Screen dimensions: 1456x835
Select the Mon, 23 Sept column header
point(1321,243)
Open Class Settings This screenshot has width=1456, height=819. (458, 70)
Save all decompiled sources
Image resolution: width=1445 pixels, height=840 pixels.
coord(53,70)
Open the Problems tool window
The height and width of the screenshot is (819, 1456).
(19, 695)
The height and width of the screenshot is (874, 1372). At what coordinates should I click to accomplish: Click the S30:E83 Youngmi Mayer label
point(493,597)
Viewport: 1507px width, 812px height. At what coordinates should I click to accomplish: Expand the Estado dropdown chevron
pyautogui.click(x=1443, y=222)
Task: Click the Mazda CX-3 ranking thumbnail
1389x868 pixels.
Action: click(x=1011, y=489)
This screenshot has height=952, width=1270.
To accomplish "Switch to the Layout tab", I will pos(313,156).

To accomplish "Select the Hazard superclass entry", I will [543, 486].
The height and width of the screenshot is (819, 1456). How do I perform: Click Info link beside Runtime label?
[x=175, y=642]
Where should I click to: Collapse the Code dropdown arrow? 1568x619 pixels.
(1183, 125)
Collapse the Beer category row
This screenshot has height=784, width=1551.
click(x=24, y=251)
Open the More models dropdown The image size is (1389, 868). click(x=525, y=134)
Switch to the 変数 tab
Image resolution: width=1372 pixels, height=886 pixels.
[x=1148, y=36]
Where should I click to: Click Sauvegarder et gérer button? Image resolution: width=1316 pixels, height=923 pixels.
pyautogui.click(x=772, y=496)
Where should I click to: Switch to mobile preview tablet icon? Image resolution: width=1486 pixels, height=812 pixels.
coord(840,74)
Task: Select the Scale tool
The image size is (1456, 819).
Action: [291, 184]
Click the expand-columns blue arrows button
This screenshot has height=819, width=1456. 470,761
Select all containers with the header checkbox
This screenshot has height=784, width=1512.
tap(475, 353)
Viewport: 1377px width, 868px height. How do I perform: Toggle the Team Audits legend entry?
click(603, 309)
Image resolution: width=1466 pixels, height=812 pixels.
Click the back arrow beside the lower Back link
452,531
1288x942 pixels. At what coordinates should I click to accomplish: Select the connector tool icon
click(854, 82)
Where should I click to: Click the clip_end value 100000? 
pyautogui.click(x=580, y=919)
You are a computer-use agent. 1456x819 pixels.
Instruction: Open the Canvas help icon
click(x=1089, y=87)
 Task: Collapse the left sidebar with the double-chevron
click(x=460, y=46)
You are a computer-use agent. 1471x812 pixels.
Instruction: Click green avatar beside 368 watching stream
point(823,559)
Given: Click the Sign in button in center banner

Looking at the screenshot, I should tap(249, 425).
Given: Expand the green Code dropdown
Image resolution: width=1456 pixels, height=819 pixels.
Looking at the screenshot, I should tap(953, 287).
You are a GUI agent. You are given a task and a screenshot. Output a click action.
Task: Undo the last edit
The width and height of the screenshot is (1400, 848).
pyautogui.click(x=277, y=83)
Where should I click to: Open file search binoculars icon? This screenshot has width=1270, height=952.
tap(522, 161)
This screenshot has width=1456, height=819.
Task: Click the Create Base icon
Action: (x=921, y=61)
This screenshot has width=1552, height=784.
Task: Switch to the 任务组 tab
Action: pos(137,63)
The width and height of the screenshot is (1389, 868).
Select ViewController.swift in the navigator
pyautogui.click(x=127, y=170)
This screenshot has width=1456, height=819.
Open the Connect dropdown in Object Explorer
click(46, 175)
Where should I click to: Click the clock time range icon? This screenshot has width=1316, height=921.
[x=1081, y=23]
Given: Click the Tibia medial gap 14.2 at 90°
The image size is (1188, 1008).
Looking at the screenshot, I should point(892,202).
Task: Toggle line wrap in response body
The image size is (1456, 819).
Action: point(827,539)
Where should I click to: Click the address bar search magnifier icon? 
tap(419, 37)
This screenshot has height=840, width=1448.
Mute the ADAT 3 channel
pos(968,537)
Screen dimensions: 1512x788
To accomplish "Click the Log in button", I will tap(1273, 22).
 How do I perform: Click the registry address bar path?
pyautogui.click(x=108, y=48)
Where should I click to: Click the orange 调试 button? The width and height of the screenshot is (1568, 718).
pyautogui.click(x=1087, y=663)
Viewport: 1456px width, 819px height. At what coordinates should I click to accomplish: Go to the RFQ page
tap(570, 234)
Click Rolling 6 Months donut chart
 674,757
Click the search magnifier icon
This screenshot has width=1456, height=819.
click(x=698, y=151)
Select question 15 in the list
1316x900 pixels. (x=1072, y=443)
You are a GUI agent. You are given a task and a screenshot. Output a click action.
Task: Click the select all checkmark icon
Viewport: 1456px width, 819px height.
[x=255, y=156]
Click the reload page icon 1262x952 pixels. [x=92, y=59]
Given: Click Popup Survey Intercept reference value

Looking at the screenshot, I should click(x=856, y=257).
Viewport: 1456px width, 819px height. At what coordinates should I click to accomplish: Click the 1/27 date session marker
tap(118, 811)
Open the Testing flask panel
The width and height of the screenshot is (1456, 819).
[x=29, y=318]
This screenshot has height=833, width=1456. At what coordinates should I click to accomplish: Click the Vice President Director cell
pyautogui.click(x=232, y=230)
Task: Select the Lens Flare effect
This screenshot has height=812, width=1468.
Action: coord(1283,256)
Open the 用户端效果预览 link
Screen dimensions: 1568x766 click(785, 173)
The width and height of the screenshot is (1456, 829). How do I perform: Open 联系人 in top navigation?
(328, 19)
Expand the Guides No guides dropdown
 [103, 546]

###

Task statement:
Which lines of the records contain "computer"? Show each of them.

Task output:
You are a computer-use agent. 1456x819 pixels.
You are a computer-use agent. 1471x812 pixels.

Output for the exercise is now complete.